SATURDAY marked Holocaust Day, the anniversary of the liberation of Auschwitz, the largest of the Nazi World War II concentration and death camps, by the Red Army on January 27, 1945.
In the decades since, numerous stories have emerged of heroes who hid or helped Jews escape certain death in the camps. Among them was a group of Turkish diplomats stationed in countries across Europe who used their country’s neutral status to save the lives of thousands of Jews of Turkish descent.
During his time in South Africa, Turkey’s former ambassador, Kaan Esener, hosted a screening of an international documentary film, The Turkish Passport, which tells the story of around 20 Turkish diplomats who issued Jews in Nazi- occupied Europe with Turkish passports so that they would have a degree of protection during the round-up of Jews, and in extreme cases, could be pulled off trains headed for the death camps.
Now local film-maker, Johnathan Andrews, has followed this up with a documentary, The Story of Holocaust Survivor Lina Amato, made in association with the Turkish Ministry of Foreign Affairs and the Turkish Embassy in Pretoria.
The story, told by Amato, now 81, with background from Richard Freedman, director of the SA Holocaust Foundation, and comments by the Turkish ambassador to South Africa, Elif Çomolu Ülgen, honours Selahattin Ülkümen, Turkey’s consul on Greece’s Rhodes Island during the war.
Ülkümen, a Muslim is credited with saving 43 Jews living on the island, including the Amato family, by issuing them with Turkish passports.

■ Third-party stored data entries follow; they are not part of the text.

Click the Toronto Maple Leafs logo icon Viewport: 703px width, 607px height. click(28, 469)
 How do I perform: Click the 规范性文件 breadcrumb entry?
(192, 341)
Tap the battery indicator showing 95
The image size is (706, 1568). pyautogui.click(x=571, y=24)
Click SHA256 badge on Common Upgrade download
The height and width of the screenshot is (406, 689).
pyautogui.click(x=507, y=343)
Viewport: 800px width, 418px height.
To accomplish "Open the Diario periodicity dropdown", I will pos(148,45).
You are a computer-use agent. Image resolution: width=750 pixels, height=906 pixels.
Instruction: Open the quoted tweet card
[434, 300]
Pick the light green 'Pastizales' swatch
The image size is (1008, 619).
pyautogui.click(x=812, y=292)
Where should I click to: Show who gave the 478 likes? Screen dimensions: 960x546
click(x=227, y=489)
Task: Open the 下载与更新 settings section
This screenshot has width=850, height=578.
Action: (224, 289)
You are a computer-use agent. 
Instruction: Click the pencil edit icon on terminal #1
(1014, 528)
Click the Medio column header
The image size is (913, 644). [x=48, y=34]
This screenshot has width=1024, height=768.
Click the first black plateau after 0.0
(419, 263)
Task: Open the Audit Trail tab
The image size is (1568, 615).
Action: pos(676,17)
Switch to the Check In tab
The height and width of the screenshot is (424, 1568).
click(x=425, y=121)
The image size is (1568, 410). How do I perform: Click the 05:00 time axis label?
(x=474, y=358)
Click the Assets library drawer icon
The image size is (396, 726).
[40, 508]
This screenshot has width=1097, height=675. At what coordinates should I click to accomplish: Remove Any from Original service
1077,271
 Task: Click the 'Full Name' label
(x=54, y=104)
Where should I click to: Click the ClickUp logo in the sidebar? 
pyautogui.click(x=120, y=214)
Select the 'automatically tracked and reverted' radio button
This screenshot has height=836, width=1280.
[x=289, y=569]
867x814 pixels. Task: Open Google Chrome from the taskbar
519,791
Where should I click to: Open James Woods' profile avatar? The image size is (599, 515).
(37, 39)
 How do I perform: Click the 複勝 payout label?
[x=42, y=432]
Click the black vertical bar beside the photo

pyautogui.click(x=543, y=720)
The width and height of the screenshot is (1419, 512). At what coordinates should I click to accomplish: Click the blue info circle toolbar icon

Another 1783 Jews living on the island – including Amato’s childhood friends – were taken to Athens and then on to the last rail transport of the war, destined for Auschwitz.
In the film, Amato clutches her red Turkish passport – a symbol of her freedom – and says how she regrets she never had the chance to meet Ülkümen to thank him.
She also honours Italian residents on Rhodes, Girolamo and Bianca Sotgiu, family friends of the Amatos who took Lina, then aged eight, into their care when Jewish citizens were ordered by the Gestapo to report to the local barracks.
She tells how they taught her Catholic ways, including reciting Latin prayers, to protect her.
Lina’s parents had Italian passports, but her grandmother was Turkish. She describes how Bianca Sotgiu came up with the idea to approach Ülkümen, and how he agreed that he would save as many Jews as he could under the pretext of their being Turkish citizens.
It was to be a torment for her father that they had to leave behind friends and his workers to deportation and certain death, and that the Germans attacked Ülkümen’s home in retribution for his efforts, leading to his wife’s death.
After the war, Lina and her parents left Rhodes for Rhodesia (now Zimbabwe) and later moved to South Africa.
Andrews hopes his film will bring home to people that “what we had in history, in some respects, still prevails today”, evident in “tensions in many areas of society all over the world”.